The girls were standing in a circle at midfield, listening attentively to the man in the middle.

Some were smiling, nodding comfortably in agreement and understanding.

Others were frowning in quizzical fashion. Heads tilted to one side, they nervously twisted the corners of their shirttails.

That made it easy to tell the veterans from the newcomers.

Monday was opening day of tryouts for the Bangor High School girls soccer team, and Coach Jeff Ingalls had just called them together, from all sections of the field, with a stern but kind, “Hurry it up. Hurry it up. We haven’t got all day.”

He was ready to explain yet another drill, and he was on schedule to finish the two-hour tryout at 11 a.m.

Ingalls was demonstrating the proper way to kick. “Your toe must point to the ground.” More importantly, he was introducing the idea of control.

“You choose where you want it to go, and you choose when you want it to go,” he said with emphasis on the you, choose, where and when.

The girls were told to get a partner, “but threes are OK,” Ingalls said, and to spread out along the field to start kicking one of the 48 balls. They didn’t follow his instructions to the letter.

“Spread out. Spread out. Spread out down to the goal. Spread out,” he ordered.

They spread out. Down to the goal. Tweet! “Go ahead.”

As the girls worked the drill, he strolled among them. Watching, looking around at as many as he could take in at one time. He stopped to help one girl who, a few moments earlier, had been twisting her shirttail.

Ingalls has seen some of the new girls before, playing junior high ball. Others he worked with this summer in a 6-on-6 program in Brewer. But just because they played this summer does not mean they will play this fall.

This tryout is going to be difficult for Ingalls, more so for some of the girls.

He has already told them this will be the first time he will make cuts. The coach plans to take the best players, no matter what grade. Now they know it. By Friday they will be a team.

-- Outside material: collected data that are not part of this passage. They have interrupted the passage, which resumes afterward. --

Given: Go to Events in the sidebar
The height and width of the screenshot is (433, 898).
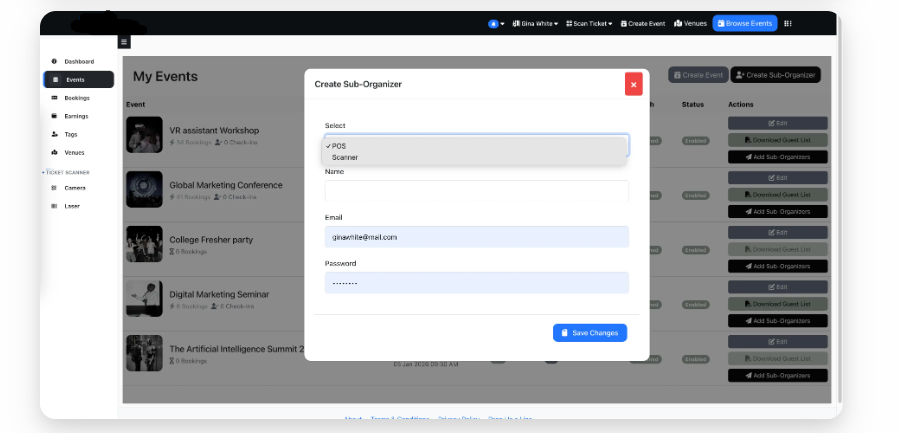Looking at the screenshot, I should pos(76,80).
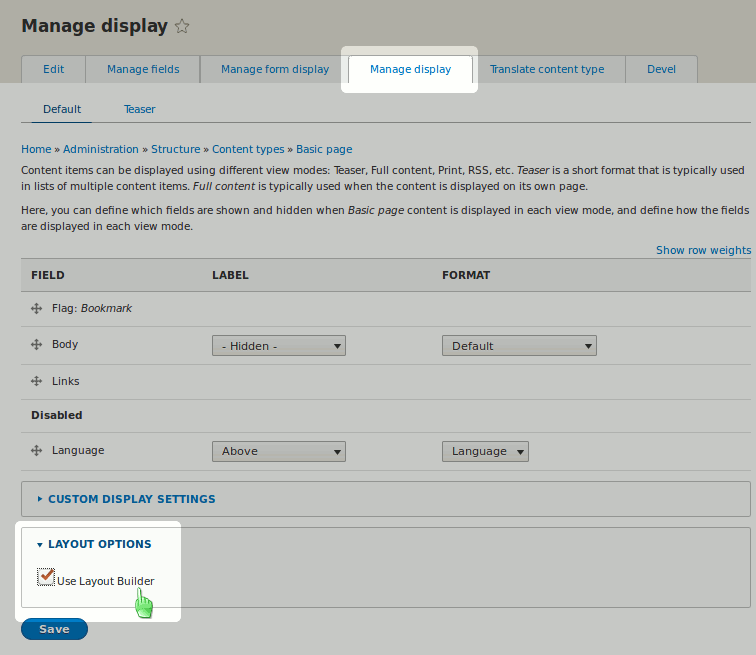Open the Language label dropdown set to Above
756x655 pixels.
click(278, 451)
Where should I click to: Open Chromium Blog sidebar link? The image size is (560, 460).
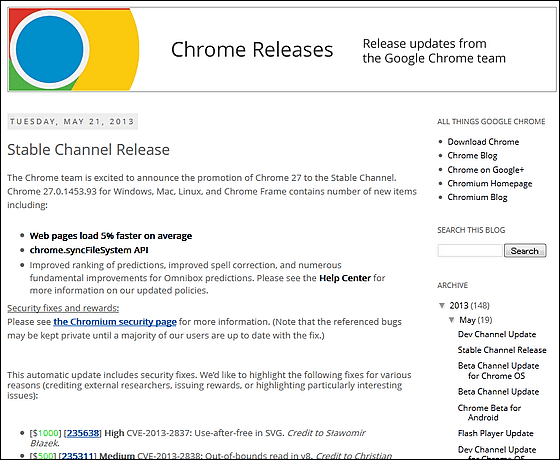[x=477, y=197]
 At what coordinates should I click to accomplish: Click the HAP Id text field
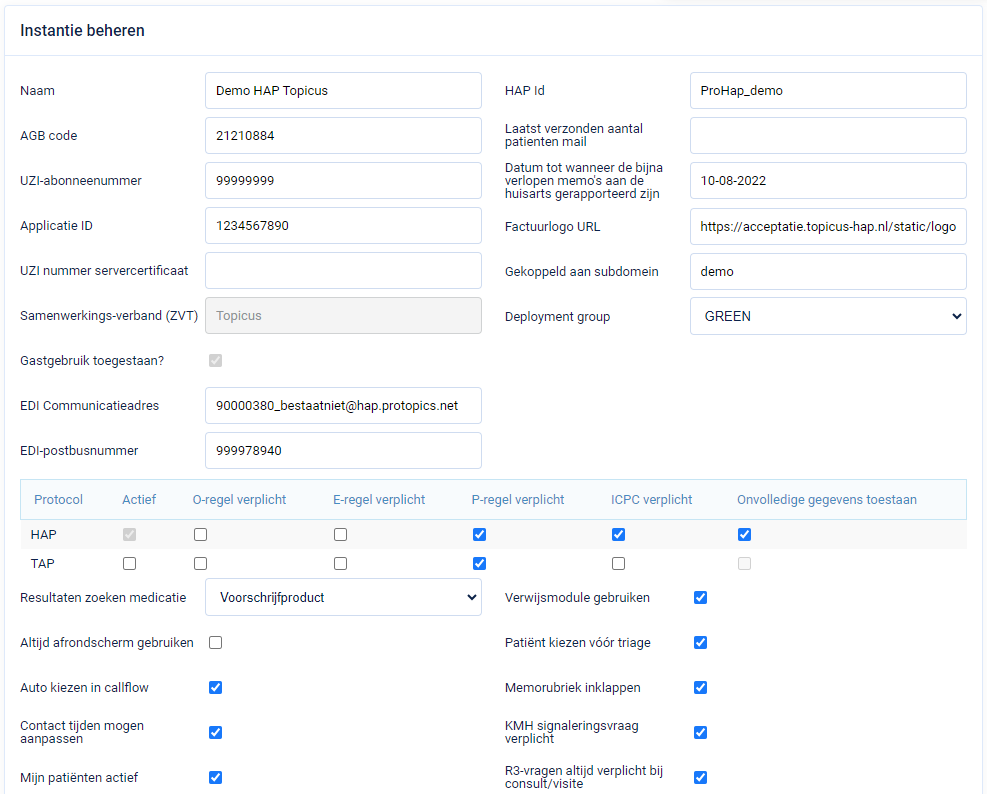828,91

So many high hopes, so many hard decisions among the 14 seniors, 12 juniors, eight sophomores and 18 freshmen at the first day of tryouts.

The varsity team can have only 24 players for postseason play. Last year, Ingalls carried more during the season. Telling a few players they couldn’t suit up for playoffs was difficult, he said. He won’t do that again. And keeping a junior varsity squad of 30-35 taxes the coach who, through Monday, did not have an assistant.

Cutting is the hardest part of the job. “Sometimes a coach guesses wrong,” he said. “Michael Jordan was cut when he was a sophomore.”

But Ingalls believes that, in a sense, “coaches very rarely pick teams. Kids pick teams by deciding to be a player. If they want to play, they’re most likely to be on a field whenever they can be.”

He is concerned that some youngsters coming up “expect coaches and the field to develop the player.” It doesn’t happen, he said. A girl has to work at soccer to play soccer.

Tweet!

He motions them back to midfield. “Hurry up. Let’s go. Remember your partners.”

This time it is the proper throw-in technique. First stretch. Then throw. “Don’t hurt your back. Don’t hurt your thighs. Back with your partners.”

Tweet! “Go ahead.”

Again, he walks among them.

A halfback? Fullback? Goalie? He looks for quickness in every position.

“Some have the nose for the goal.” They will be the scorers.

Defenders will be girls who are tough and unafraid.

“The scorers go to the goal, but the defender has to stand there while the scorer comes at her. Seventy percent of the game is aggression.”

Eleven o’clock approaches.

He calls them together for a final conditioning drill. They form lines in front of the goal.

“Sprint to midfield, stop and rest, then sprint to the end.”

Down, back; down, back. I hear birds chirp.

“This time, sprint halfway, then jog halfway.”

Down, back; down, back.

The cheeks are red;, the pace slows. I hear a new sound.

Tromp. Tromp. Tromp.

Tired legs make heavy feet. Once running lightly on toes with a spring in each step, the feet slowly, methodically pound the ground.

Tweet! The coach motions them to the bleachers.

He faces the girls who hope to wear the uniforms of the Bangor Rams.

“It will be a long week,” he tells them. “Drink lots of fluids, get plenty of rest, and eat good foods.”